Paul le Poulpe et les statistiques…

Publié le par Bernard Sady

 Paul le PoulpeA l’occasion de la dernière Coupe du Monde de Football, vous avez certainement entendu parler de Paul, ce poulpe allemand qui a prévu tous les pays victorieux dans les matchs pour lesquels il était interrogé…

 

Et on ne peut pas dire qu’il était chauvin, puisqu’il avait même prédit la défaite de l’Allemagne…

 

Alors, un champion ou le fait du hasard ?

 

Alan Boydel a publié une intéressante tribune dans le Journal du Net, qui met les choses au point, intitulée : « Paul le Poulpe, ne passe pas notre test. »

 

Il commence par préciser que « son parcours n'est pas sans faute dès lors qu'on se penche sur son passé d'oracle.
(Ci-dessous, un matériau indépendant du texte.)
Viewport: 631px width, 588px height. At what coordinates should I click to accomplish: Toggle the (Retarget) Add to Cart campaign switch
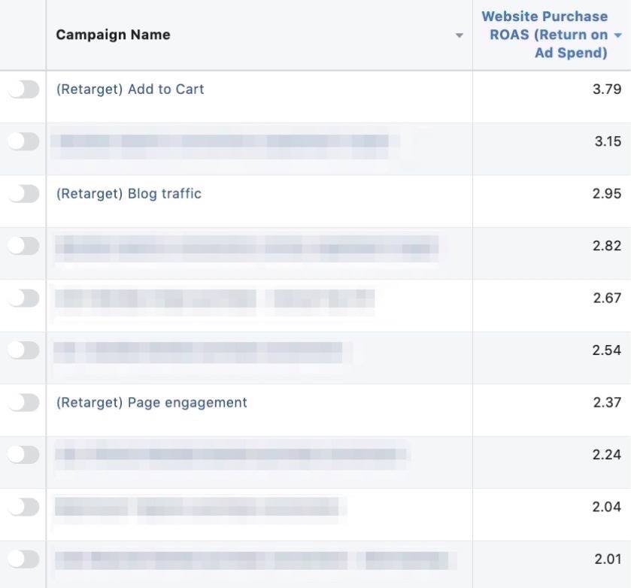click(23, 89)
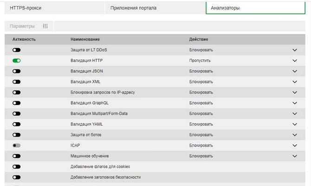Select the Анализаторы tab
Screen dimensions: 311x186
(x=226, y=8)
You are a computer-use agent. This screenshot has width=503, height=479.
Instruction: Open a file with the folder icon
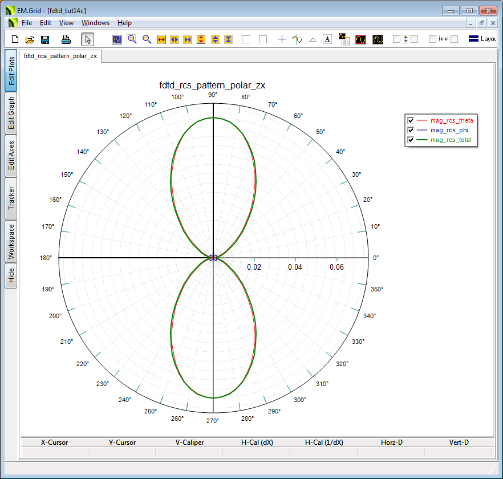pyautogui.click(x=30, y=39)
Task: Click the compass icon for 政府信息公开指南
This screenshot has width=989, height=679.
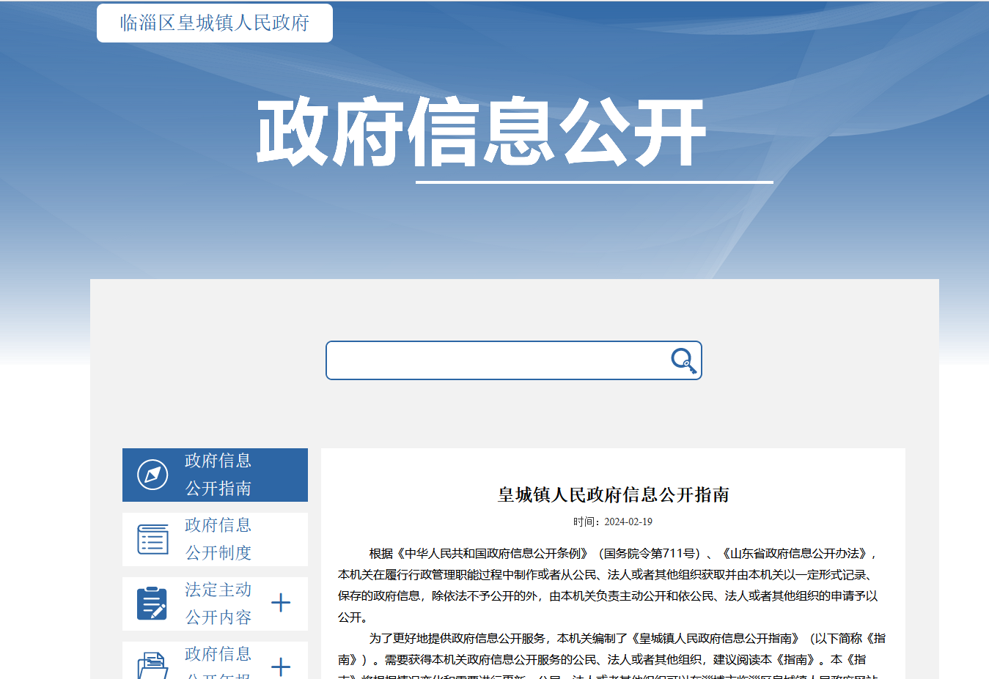Action: coord(152,475)
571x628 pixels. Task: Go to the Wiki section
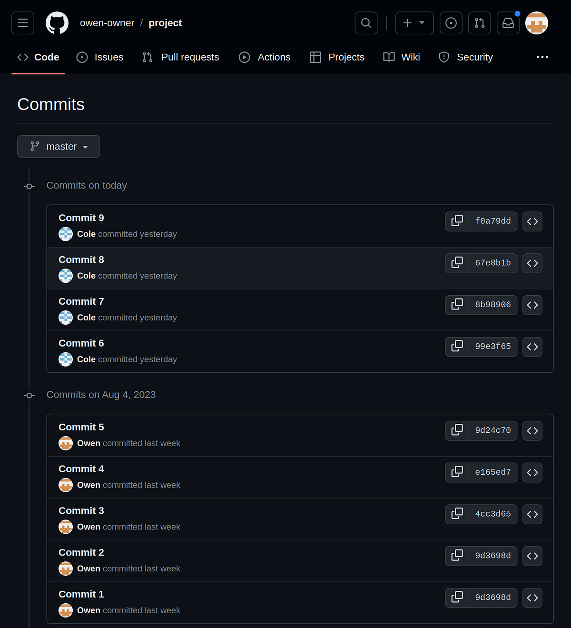click(x=401, y=57)
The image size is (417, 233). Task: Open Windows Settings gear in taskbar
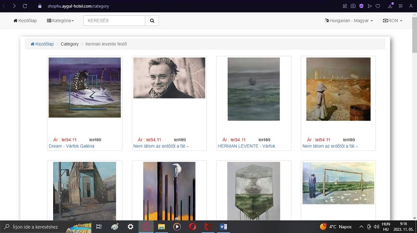[130, 227]
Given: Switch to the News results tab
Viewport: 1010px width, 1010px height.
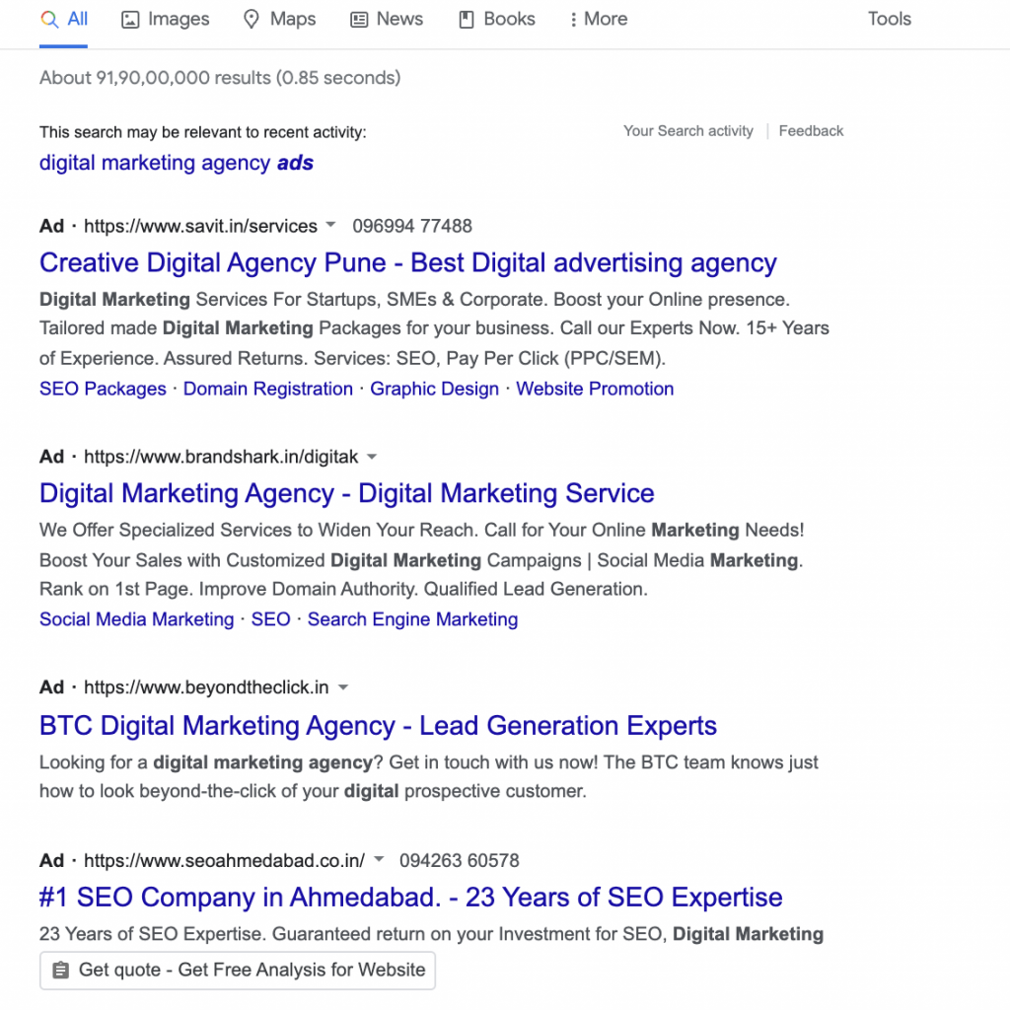Looking at the screenshot, I should [387, 20].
Si l'on prend en compte ses prédictions pour l'Euro 2008, le célèbre invertébré totalise douze prédictions correctes sur quatorze, soit un taux de réussite qui, de 100%, tombe déjà à 85.7%. »

 

La question est donc de savoir « à quel point la remarquable performance est susceptible de se perpétuer ».

 

Et pour répondre à la question, il le passe à « une analyse statistique et probabiliste rigoureuse » : la méthode "fifty-five".

 

Pour cela, il imagine un concurrent de Paul : « Bébert le poulpe ordinaire, parfaitement impartial et ignorant ». Et ce dernier « a une chance sur deux de choisir la moule décorée du drapeau du futur vainqueur, et ce, à chaque match, puisque la donne est réinitialisée à chaque fois. On dit que les événements sont indépendants. Son taux de réussite est donc de 50% quel que soit le nombre d'occurrences. »

 

A priori, puisque Paul le poulpe a obtenu de son côté un score de 85.7% (sur quatorze occurrences), l’avantage semble être du côté de Paul… Pas si sûr…

 

« La norme est de calculer un degré de confiance à partir de la loi binomiale et de considérer qu'au-delà de 95%, la variation est statistiquement significative. Chez fifty-five, on préfère en laisser encore moins au hasard : en plus de relever ce seuil à 98%, on calcule le degré de confiance à partir de la loi du Χ² (chi-deux), plus rigoureuse.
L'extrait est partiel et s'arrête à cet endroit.